Segment Start: RECORDED INFORMATION

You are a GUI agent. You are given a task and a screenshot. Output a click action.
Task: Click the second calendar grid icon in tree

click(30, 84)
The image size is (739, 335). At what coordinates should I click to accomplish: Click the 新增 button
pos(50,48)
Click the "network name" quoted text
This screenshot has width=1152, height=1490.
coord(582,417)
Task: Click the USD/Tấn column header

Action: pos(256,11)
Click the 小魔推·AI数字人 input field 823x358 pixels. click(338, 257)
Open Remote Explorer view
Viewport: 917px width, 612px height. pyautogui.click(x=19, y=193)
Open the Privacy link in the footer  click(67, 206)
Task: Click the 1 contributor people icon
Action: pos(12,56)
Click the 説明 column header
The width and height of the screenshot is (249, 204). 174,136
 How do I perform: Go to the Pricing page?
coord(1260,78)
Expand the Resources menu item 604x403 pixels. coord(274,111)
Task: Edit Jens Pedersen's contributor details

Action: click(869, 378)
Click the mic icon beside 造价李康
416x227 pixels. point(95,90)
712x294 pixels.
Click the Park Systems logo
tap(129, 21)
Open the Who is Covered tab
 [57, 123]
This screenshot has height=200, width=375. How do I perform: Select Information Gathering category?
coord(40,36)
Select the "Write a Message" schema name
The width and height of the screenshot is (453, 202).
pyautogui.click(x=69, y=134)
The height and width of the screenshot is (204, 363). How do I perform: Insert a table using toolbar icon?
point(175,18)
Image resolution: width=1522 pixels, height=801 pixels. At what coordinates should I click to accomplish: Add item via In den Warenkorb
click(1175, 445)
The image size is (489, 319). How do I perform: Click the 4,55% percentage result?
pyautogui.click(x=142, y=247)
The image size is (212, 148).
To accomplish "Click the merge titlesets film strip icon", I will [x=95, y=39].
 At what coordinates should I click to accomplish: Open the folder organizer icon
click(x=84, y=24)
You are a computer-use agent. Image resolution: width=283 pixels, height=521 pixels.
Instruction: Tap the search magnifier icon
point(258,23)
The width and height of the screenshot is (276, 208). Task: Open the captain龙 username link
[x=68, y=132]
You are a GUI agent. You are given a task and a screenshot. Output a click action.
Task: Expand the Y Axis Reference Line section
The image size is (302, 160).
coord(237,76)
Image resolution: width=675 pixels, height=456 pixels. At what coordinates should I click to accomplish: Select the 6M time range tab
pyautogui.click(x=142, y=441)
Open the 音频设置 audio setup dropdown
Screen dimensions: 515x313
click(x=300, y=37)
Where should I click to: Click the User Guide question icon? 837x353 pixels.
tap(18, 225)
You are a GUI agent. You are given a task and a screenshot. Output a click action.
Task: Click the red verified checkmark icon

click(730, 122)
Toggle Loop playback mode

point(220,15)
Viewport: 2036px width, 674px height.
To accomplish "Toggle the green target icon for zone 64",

Segment End: RECORDED INFORMATION

__ABOUT THIS EXERCISE__: Return all of the data word for word.

__TASK RESPONSE__:
You are a GUI agent. You are given a task and a screenshot. Output a click action.
Task: Click the second calendar grid icon in tree

click(30, 84)
The image size is (739, 335). At what coordinates should I click to accomplish: Click the 新增 button
pos(50,48)
Click the "network name" quoted text
This screenshot has width=1152, height=1490.
coord(582,417)
Task: Click the USD/Tấn column header

Action: pos(256,11)
Click the 小魔推·AI数字人 input field 823x358 pixels. click(338, 257)
Open Remote Explorer view
Viewport: 917px width, 612px height. pyautogui.click(x=19, y=193)
Open the Privacy link in the footer  click(67, 206)
Task: Click the 1 contributor people icon
Action: pos(12,56)
Click the 説明 column header
The width and height of the screenshot is (249, 204). 174,136
 How do I perform: Go to the Pricing page?
coord(1260,78)
Expand the Resources menu item 604x403 pixels. coord(274,111)
Task: Edit Jens Pedersen's contributor details

Action: click(869, 378)
Click the mic icon beside 造价李康
416x227 pixels. point(95,90)
712x294 pixels.
Click the Park Systems logo
tap(129, 21)
Open the Who is Covered tab
 [57, 123]
This screenshot has height=200, width=375. How do I perform: Select Information Gathering category?
coord(40,36)
Select the "Write a Message" schema name
The width and height of the screenshot is (453, 202).
pyautogui.click(x=69, y=134)
The height and width of the screenshot is (204, 363). How do I perform: Insert a table using toolbar icon?
point(175,18)
Image resolution: width=1522 pixels, height=801 pixels. At what coordinates should I click to accomplish: Add item via In den Warenkorb
click(1175, 445)
The image size is (489, 319). How do I perform: Click the 4,55% percentage result?
pyautogui.click(x=142, y=247)
The image size is (212, 148).
To accomplish "Click the merge titlesets film strip icon", I will [x=95, y=39].
 At what coordinates should I click to accomplish: Open the folder organizer icon
click(x=84, y=24)
You are a computer-use agent. Image resolution: width=283 pixels, height=521 pixels.
Instruction: Tap the search magnifier icon
point(258,23)
The width and height of the screenshot is (276, 208). Task: Open the captain龙 username link
[x=68, y=132]
You are a GUI agent. You are given a task and a screenshot. Output a click action.
Task: Expand the Y Axis Reference Line section
The image size is (302, 160).
coord(237,76)
Image resolution: width=675 pixels, height=456 pixels. At what coordinates should I click to accomplish: Select the 6M time range tab
pyautogui.click(x=142, y=441)
Open the 音频设置 audio setup dropdown
Screen dimensions: 515x313
click(x=300, y=37)
Where should I click to: Click the User Guide question icon? 837x353 pixels.
tap(18, 225)
You are a GUI agent. You are given a task and a screenshot. Output a click action.
Task: Click the red verified checkmark icon

click(730, 122)
Toggle Loop playback mode

point(220,15)
Viewport: 2036px width, 674px height.
To accomplish "Toggle the green target icon for zone 64",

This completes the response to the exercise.